Substitute "menu" for "dropdown" in the stretch from the first of the lines below through the line containing "[x=129, y=231]", and write out only that stretch with nothing else changed.

ENTRIES SHOWN
━━━━━━━━━━

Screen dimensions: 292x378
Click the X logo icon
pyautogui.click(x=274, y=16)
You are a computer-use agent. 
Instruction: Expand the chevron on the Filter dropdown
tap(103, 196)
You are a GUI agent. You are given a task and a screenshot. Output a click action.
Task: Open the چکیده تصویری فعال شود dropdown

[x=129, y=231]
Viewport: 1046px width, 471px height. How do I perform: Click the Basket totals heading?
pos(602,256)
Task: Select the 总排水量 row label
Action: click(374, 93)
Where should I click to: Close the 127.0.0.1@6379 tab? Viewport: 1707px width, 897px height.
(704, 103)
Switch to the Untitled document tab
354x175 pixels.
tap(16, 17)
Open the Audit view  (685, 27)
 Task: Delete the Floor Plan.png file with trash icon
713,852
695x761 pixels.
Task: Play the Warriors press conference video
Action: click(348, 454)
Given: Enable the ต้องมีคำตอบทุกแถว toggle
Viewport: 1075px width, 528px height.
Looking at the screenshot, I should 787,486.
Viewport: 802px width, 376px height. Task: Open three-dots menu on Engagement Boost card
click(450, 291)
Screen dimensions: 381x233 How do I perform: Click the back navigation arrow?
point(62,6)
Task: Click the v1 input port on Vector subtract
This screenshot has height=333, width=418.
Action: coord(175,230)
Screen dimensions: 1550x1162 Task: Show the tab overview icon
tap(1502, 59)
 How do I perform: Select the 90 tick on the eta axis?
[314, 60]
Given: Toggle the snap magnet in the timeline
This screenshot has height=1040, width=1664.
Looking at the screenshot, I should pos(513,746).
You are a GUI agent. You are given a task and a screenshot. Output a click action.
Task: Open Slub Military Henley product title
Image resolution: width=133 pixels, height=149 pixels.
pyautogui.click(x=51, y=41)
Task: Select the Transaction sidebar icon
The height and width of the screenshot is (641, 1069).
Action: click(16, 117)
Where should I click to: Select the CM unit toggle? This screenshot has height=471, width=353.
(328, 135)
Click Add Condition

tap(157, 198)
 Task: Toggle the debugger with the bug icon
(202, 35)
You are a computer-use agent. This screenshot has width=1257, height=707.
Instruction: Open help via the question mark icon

━━━━━━━━━━

SOLUTION TO THE PROBLEM
Screen dimensions: 292x378
Click the X logo icon
pyautogui.click(x=274, y=16)
You are a computer-use agent. 
Instruction: Expand the chevron on the Filter menu
tap(103, 196)
You are a GUI agent. You are given a task and a screenshot. Output a click action.
Task: Open the چکیده تصویری فعال شود menu

[x=129, y=231]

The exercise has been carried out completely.